11. A wireless communications device for distributed dynamic frequency selection (DFS), comprising:

a memory storing instructions; and

one or more processors including a target processor, wherein the one or more processors are configured to: configure DFS filtering in each of a host software executable on a host processor and a firmware executable on the target processor, the DFS filtering being performed initially by the firmware; monitor a target load metric associated with the target processor; and determine, by the firmware, whether to move the DFS filtering from being performed by the firmware to being performed by the host software based at least in part on the monitoring.

12. The wireless communications device of claim 11, wherein the one or more processors configured to determine whether to move the DFS filtering from being performed by the firmware to being performed by the host software are configured to:

determine to move the DFS filtering from being performed by the firmware to being performed by the host software in response to the monitoring indicating that a value of the target load metric is greater than a threshold value.

13. The wireless communications device of claim 12, wherein the threshold value varies over time.

14. The wireless communications device of claim 12, wherein the threshold value corresponds to a value of a host load metric associated with the host processor.

15. The wireless communications device of claim 14, wherein:

the target load metric indicates a level of utilization of the target processor, and

the host load metric indicates a level of utilization of the host processor.

16. The wireless communications device of claim 12, wherein the one or more processors are further configured to:

determine to move the DFS filtering from being performed by the host software back to being performed by the firmware in response to the monitoring indicating that the value of the target load metric is smaller than the threshold value.

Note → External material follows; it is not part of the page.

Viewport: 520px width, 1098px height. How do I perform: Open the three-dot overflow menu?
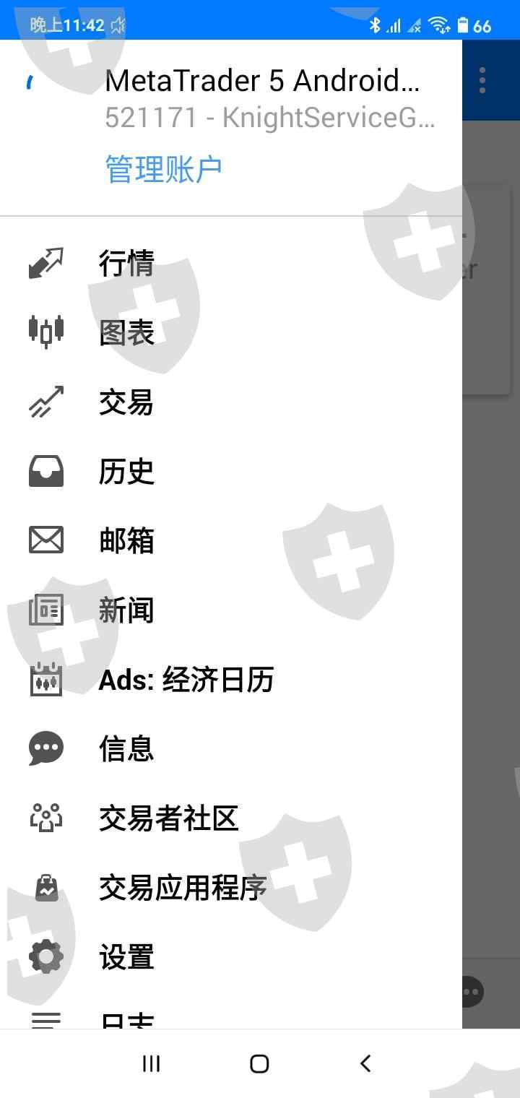(482, 80)
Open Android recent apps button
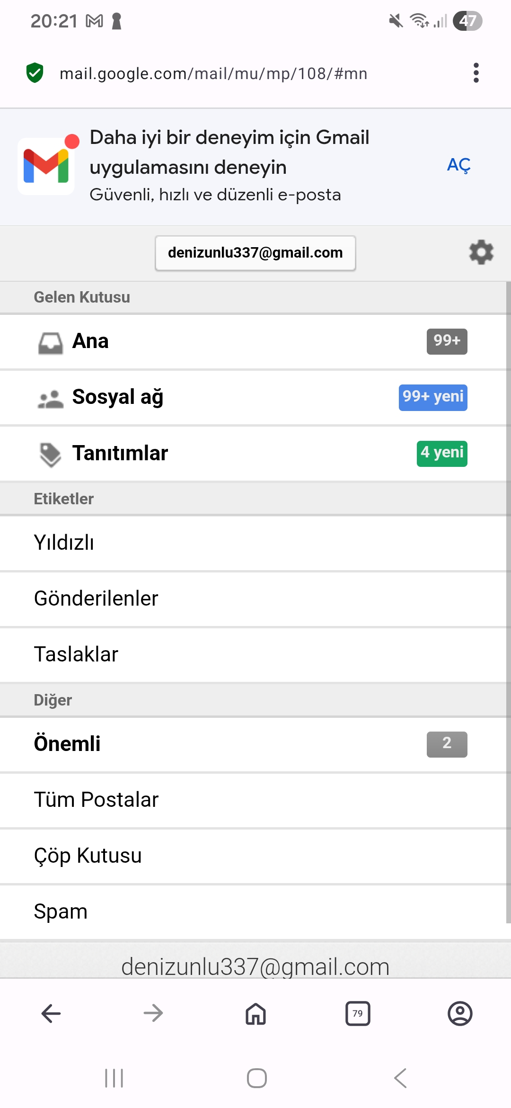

17. The wireless communications device of claim 11, wherein the one or more processors configured to determine whether to move the DFS filtering from being performed by the firmware to being performed by the host software are configured to:

maintain the DFS filtering being performed by the firmware in response to the monitoring indicating that a value of the target load metric is smaller than a threshold value.

18. The wireless communications device of claim 11, wherein the one or more processors are further configured to:

determine whether performing the DFS filtering by the host software is secure, and

wherein the one or more processors configured to determine whether to move the DFS filtering from being performed by the firmware to being performed by the host software are configured to maintain the DFS filtering being performed by the firmware in response to a determination that performing the DFS filtering by the host software is insecure.

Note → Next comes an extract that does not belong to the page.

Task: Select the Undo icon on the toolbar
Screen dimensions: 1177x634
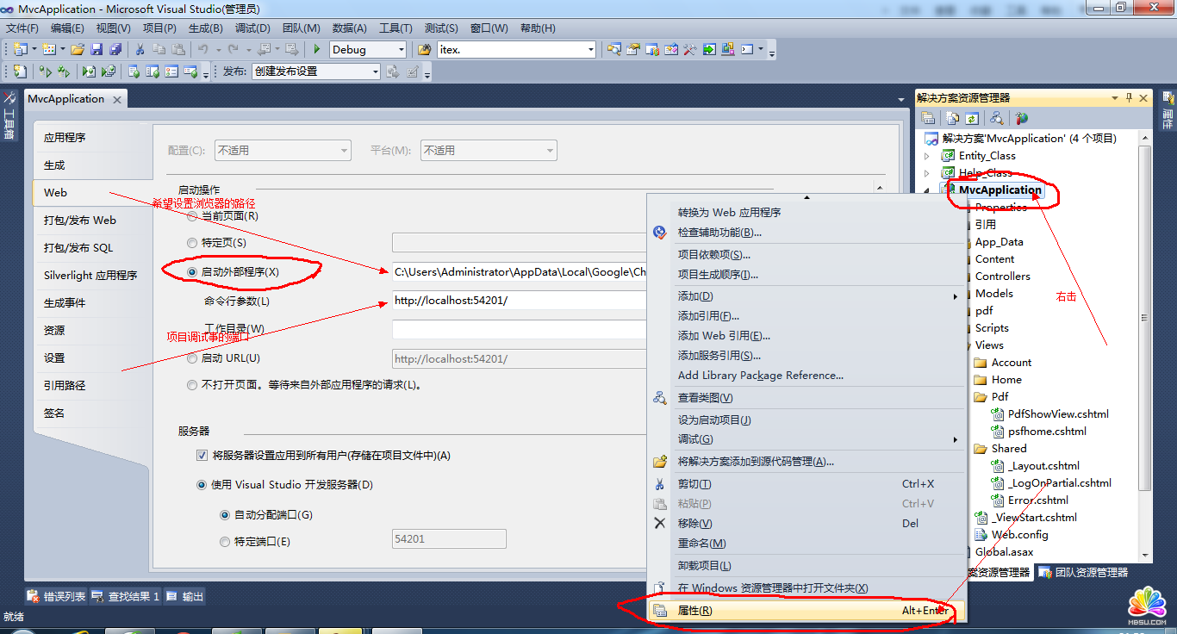Action: [x=203, y=49]
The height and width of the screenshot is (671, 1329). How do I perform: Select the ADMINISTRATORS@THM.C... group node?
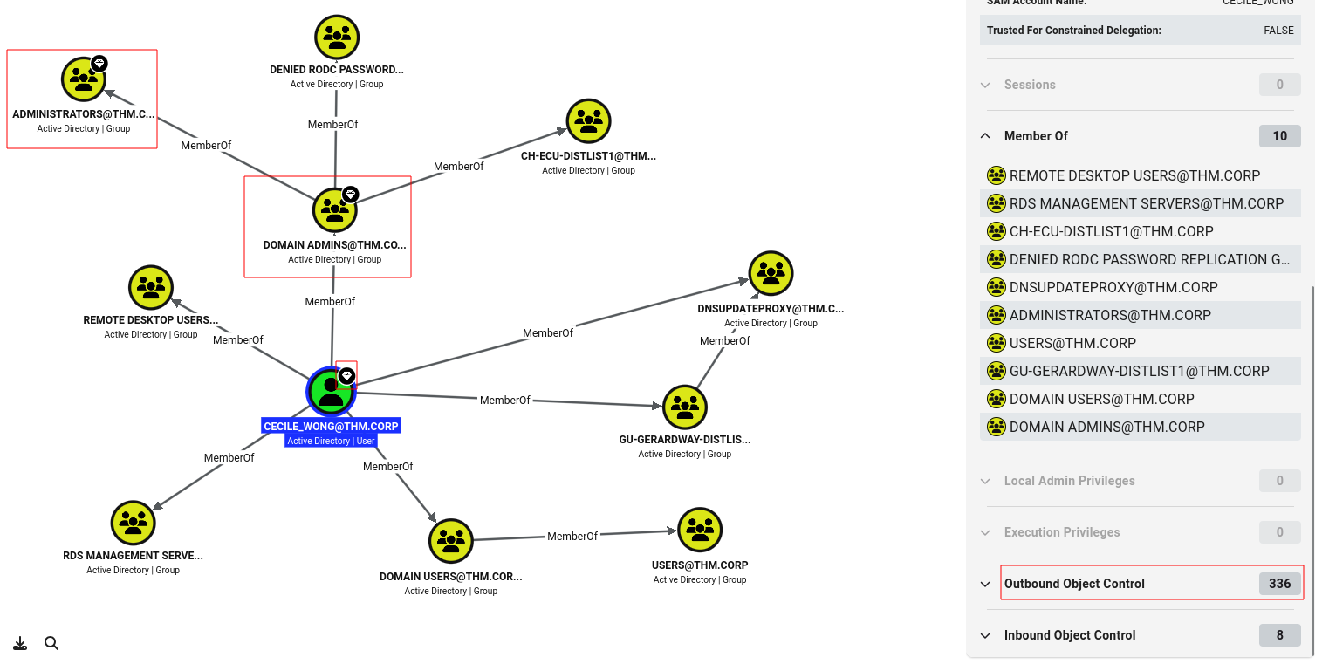84,79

19. The wireless communications device of claim 11, wherein the one or more processors configured to determine whether performing the DFS filtering by the host software is secure are configured to:

generate, at the firmware, a signal identifying radar communications;

forward the signal to the host software for performing the DFS filtering by the host software; and

receive, at the firmware, an indication from the host software of whether radar communications were detected from the signal, the indication resulting from performing the DFS filtering by the host software.

20. A computer-readable medium storing code executable by one or more processors for distributed dynamic frequency selection (DFS), comprising:

code for configuring DFS filtering in each of a host software executable on a host processor and a firmware executable on a target processor, the DFS filtering being performed initially by the firmware;

code for monitoring a target load metric associated with the target processor; and

code for determining, by the firmware, whether to move the DFS filtering from being performed by the firmware to being performed by the host software based at least in part on the monitoring.